But while Zuhra is constantly aware and vocal about a number of institutional and societal ills, that doesn’t mean that she herself isn’t victim to some poor decision-making, chief among which is her propensity to fall in love with sickly-looking white boys who don’t give her the time of day.
Sometimes I fear that talking about Beyond Babylon only in these terms makes it easy to fall into the trap of feeling like Scego has written a book that deserves a prize or acclaim because it checks a number of boxes. That sort of trap leads to looking at the socially relevant aspects of this book at the expense of the intimacy that imbues its pages, not that the two are necessarily mutually exclusive.

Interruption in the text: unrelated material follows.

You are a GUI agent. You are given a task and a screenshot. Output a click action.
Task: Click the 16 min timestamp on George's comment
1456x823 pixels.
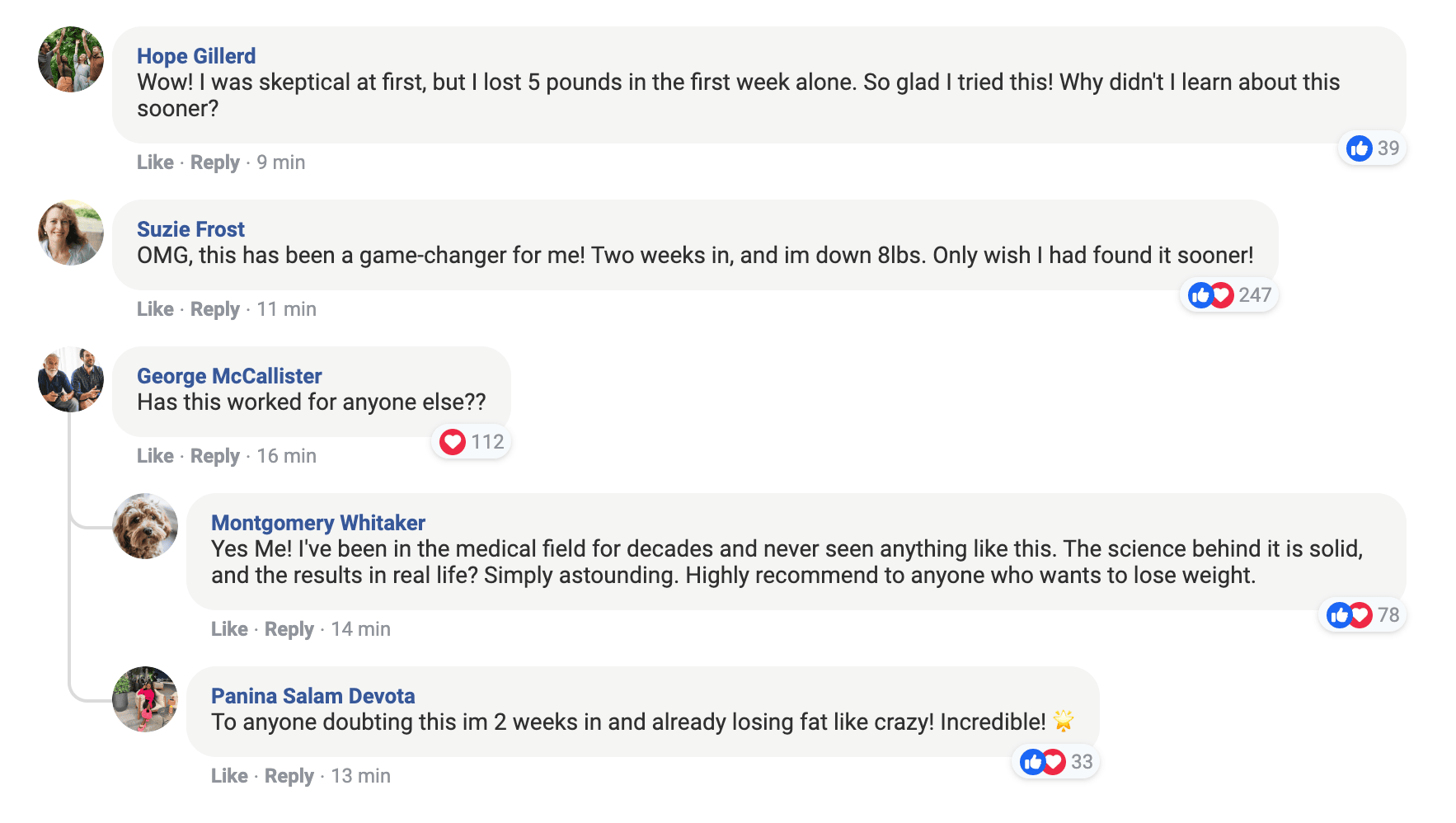[x=286, y=456]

Yes, this is a book about capital I important topics, but it’s also a book about the characters’ fraught relationship to their own fragile bodies, to their families, to their surroundings. There is an unvarnished focus on the female body, on how it keeps women alive, and how it can burden them through menstruation and defecation. But it’s not just bodily functions, much of Beyond Babylon is also about pain and pleasure as experienced (or perhaps dictated) by the body: how the characters’ eyes see (or miss) the vibrant colors of Rome and Tunis, the smells of Brava, the taste of familiar food. Look at how Maryam, Zuhra’s mother, describes the all-day feast held in her native Brava to celebrate Somalia’s independence:
They gave themselves merrily, especially that day, in a constant give and take. They filled their mouths with halwa, hot dumplings, fragrant injera, spiced rice, stew. Everything was gulped down with shai and ginger coffee. There were also colorful drinks being passed around, and the children argued briefly over sugared bur.

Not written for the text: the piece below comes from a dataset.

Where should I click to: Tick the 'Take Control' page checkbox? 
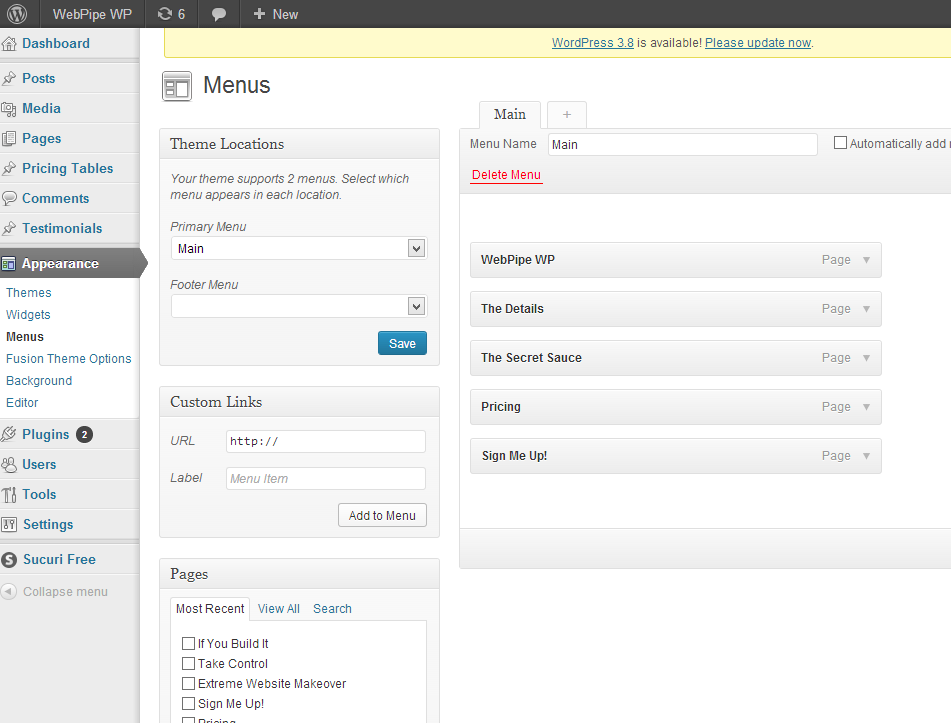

It’s important to mention that if Beyond Babylon works so well, it is especially thanks to Aaron Robertson’s pitch-perfect translation. Scego has carefully crafted the narrative voice of each character in her novel, they differ in tone, register, in the turns of phrases they use. And you can tell how Robertson has worked just as meticulously to map these differences into English: Zuhra’s tone is scathing and self-deprecating, Mar’s aloof, scared, a person not yet in touch with her own feelings. Miranda’s writing has a poetic yet almost artificial quality to it, as befits a poetess who strives for honesty but isn’t quite there yet. No wonder her section is filled with phrases such as, “Everything is parenthetical in life.” Whereas Maryam, who is trying to dredge up the memory of her past in Somalia to gift it to her daughter, takes often the tone of a parent recounting a messy fairytale, her home “a past that bordered on legend.” And finally, Elias, the only male point of view in this tale, whose pages sometimes read like dense, though no unpleasant, historical treatises.
Language is a driving force in Beyond Babylon which mixes various tongues—Spanish, Italian, Somali and even Arabic. It is languages that bring people together, as Miranda, Maryam, and Elias record for their children the stories they can’t bear to tell out loud. It is also what drives people apart in all that language cannot express, in the barriers that are erected between second-generation immigrants and their parents when the former never quite learn their mother’s tongue under pressure to integrate to a new home. Beyond Babylon raises these issues, while also rejecting the very premise of strict integration and fluency, taking pride in not being one sole, uncomplicated thing. As Zuhra, first reluctantly, then proudly says in the book’s epilogue:
“I don’t speak, I mix.”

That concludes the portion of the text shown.